Het sub 2 genoemde geldt alleen, indien partijen dit uitdrukkelijk hebben bepaald. (Zie art. 1571 B. W.)

Registratierecht bij verkoop

Bij overdracht van onroerend goed is in den regel 2½ % registratierecht verschuldigd, hetwelk benevens de notarieele kosten voor rekening van den kooper komt. (Zie art. 1502 B. W.) tenzij anders tusschen partijen is bepaald. Er kan nl. overeengekomen worden, dat de kosten voor rekening van den verkooper zijn; dit noemt men : koopen vrij op naam.

Voorloopige koopacte.

Indien iemand een onroerend goed koopt, wordt dikwijls een voorloopige koopacte geteekend, waarbij handgeld door den kooper wordt gestort. Deze koopacte dient om het bewijs van de gesloten koopovereenkomst te kunnen leveren. Eenigen tijd later wordt de notarieele acte van overdracht gepasseerd, welke acte ten hypotheekkantore cf. art. 671 B. W. wordt overgeschreven.

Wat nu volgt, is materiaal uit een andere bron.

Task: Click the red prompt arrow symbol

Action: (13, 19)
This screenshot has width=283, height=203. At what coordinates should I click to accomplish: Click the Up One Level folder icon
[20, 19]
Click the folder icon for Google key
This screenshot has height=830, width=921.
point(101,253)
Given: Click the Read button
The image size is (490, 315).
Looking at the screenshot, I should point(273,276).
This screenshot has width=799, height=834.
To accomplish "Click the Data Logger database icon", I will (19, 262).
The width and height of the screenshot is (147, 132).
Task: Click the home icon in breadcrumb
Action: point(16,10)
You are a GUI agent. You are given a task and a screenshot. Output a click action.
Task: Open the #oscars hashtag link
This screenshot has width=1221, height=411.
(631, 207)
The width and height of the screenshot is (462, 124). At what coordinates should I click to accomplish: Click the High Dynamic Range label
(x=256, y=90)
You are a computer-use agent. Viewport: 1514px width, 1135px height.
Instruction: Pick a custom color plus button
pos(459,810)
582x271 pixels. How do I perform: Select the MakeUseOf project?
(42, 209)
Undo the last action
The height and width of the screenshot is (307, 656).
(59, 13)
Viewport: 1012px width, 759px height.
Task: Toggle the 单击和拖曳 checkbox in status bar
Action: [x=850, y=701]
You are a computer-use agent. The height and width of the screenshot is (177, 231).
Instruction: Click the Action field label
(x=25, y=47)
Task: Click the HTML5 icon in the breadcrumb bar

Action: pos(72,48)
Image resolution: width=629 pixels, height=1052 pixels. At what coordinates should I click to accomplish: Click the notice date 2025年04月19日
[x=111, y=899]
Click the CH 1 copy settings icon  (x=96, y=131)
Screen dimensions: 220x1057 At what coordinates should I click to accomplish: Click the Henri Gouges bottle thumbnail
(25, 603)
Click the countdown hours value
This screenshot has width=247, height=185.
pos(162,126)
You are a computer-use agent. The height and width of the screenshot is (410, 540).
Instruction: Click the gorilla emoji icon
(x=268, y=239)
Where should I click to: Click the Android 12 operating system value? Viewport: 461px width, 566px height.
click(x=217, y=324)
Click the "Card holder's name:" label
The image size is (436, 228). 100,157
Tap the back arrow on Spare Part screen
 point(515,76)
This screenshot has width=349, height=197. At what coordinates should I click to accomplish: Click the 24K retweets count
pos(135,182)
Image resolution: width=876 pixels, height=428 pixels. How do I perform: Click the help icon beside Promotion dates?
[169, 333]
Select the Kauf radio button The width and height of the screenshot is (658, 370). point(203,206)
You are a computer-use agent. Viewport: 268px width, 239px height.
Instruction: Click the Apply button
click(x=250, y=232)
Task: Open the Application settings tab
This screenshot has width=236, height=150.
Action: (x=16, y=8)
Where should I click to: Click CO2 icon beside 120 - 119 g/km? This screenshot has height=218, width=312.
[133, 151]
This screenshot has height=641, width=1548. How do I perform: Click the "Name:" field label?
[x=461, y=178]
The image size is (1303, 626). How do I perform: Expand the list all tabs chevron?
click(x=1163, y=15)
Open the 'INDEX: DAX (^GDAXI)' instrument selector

Bouwen vóór ’t transport van den grond

Het gebeurt soms, dat iemand een stuk grond koopt, teneinde daarop een huis te bouwen. De verkooper geeft dan dikwijls aan den kooper het recht om met bouwen aan te vangen vóór de overdracht van den grond aan den kooper. Indien het huis voltooid is, wordt grond met huis aan den kooper overgedragen. Er wordt dan registratierecht berekend over de waarde van den grond en van het huis, want door te bouwen op den grond van den verkooper werd deze eigenaar van het huis, hoewel de kooper het had gebouwd. (Zie art. 656 B. W.)

Betaling van registratierecht over de waarde van het huis kan voorkomen worden door het indienen van een verklaring ten registratiekantore, voordat men met bouwen aanvangt.

Vermindering van registratierecht. Indien binnen drie maanden na de laatste overdracht onroerend goed opnieuw wordt overgedragen, is geen registratierecht verschuldigd. Geschiedt de overdracht binnen 12 maanden, dan is ½% recht verschuldigd, mits de koopprijs niet hooger is.